The water you use doesn’t go away. Whatever goes down the drain ends up at the treatment plant. While the plant effectively removes settleable and organic materials, it is not designed to remove certain chemicals and metals. So, when toxic chemicals get dumped or rinsed down household drains, they pass through the system largely untreated and end up in the creeks and streams where they may threaten sensitive aquatic life. In addition, anything that goes down a storm drain goes directly to creeks and streams, eventually passing untreated into the rivers.

 

What is wastewater treatment?

 

Wastewater treatment is the process of cleaning used water so that it can be returned safely to your environment. Wastewater treatment is the last line of defense against water pollution, protecting public health and the aquatic organisms in the receiving water. Before modern treatment methods were instituted, wastewater went directly to streams and rivers, often the same place where people took baths, washed clothes, and got drinking water. Because of this, many people suffered from diseases, such as cholera, typhoid and diphtheria, caused by contaminated water.

 

Are toxic chemicals a problem?

 

Yes. Toxic chemicals present a couple of different problems.

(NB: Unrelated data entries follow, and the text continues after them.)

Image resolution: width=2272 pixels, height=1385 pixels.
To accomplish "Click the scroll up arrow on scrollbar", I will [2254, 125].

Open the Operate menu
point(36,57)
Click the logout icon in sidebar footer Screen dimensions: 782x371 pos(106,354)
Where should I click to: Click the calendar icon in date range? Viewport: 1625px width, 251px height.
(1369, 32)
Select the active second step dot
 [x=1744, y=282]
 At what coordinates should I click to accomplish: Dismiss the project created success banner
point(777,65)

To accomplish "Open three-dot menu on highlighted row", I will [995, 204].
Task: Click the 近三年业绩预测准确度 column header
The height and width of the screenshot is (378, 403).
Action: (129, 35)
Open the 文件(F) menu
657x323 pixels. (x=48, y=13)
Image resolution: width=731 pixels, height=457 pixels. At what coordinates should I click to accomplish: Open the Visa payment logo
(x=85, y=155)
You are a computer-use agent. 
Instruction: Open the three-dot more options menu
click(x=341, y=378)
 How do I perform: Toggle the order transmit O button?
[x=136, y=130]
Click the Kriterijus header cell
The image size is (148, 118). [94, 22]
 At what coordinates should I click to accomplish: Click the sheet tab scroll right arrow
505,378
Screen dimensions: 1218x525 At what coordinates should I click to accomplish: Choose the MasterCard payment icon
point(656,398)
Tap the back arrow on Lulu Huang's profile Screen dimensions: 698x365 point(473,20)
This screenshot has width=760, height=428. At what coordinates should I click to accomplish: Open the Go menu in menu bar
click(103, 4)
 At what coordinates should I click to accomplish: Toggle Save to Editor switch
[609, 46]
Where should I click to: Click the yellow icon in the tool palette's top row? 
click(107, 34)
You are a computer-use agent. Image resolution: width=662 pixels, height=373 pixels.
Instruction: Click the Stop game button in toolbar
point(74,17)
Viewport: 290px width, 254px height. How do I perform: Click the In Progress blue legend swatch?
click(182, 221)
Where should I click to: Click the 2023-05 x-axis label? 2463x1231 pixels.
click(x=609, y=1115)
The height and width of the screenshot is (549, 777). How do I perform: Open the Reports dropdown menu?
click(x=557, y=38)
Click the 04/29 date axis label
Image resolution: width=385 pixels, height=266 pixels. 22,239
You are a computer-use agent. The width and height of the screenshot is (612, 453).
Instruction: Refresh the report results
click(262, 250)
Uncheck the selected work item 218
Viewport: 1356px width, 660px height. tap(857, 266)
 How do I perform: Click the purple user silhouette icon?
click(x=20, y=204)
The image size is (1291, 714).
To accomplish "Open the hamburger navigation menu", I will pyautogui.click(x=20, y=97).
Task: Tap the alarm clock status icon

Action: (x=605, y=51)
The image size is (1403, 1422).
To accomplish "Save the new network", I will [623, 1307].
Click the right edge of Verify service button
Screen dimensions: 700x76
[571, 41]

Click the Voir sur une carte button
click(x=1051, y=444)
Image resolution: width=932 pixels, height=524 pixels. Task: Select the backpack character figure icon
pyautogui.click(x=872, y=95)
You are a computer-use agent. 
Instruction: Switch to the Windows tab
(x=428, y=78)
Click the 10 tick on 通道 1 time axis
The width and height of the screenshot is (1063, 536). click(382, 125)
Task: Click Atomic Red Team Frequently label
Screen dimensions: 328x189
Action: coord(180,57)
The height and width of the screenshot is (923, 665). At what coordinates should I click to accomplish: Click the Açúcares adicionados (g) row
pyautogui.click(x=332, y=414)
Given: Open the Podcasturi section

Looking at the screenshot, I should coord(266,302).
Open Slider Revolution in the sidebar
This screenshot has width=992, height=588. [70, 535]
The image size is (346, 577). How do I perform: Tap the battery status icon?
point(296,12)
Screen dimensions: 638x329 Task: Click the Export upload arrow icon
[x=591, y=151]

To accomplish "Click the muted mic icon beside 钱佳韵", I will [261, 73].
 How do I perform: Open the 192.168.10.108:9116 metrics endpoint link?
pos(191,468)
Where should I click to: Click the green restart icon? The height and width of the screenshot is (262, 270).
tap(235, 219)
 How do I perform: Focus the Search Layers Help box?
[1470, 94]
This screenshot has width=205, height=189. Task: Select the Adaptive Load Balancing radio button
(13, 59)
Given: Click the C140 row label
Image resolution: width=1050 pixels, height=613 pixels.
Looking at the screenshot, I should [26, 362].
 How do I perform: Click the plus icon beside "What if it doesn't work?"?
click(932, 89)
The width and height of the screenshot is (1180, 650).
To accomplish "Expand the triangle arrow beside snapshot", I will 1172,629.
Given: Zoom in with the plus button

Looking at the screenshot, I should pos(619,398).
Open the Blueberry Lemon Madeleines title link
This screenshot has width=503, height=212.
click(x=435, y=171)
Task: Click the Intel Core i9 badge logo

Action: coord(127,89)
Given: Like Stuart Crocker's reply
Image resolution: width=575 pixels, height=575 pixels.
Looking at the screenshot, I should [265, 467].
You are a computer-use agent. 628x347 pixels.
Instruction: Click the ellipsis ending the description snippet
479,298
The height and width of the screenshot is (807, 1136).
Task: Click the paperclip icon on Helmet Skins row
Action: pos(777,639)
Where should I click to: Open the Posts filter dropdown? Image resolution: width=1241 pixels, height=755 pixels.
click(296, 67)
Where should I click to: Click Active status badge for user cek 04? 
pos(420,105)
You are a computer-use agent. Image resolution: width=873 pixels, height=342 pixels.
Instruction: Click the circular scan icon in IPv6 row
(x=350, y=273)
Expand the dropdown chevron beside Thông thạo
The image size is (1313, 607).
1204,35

First, most treatment plants were not designed to remove toxics, and therefore these chemicals may pass untreated into the receiving water, or cause the resulting biosolids to be classified as “hazardous waste”, which significantly raises disposal costs. In addition, as the heart of the treatment process is the body of living microorganisms, these can be poisoned and rendered ineffective, adding to the deleterious impact of untreated wastewater on the environment. The Environmental Compliance Division enforces prohibitions against discharge of toxics by businesses; however, it is up to individual citizens to monitor what goes down each household drain.

 

How long does it take to clean the wastewater?

 

On the average, a drop of wastewater will spend about 15 hours traveling through the plant while undergoing treatment.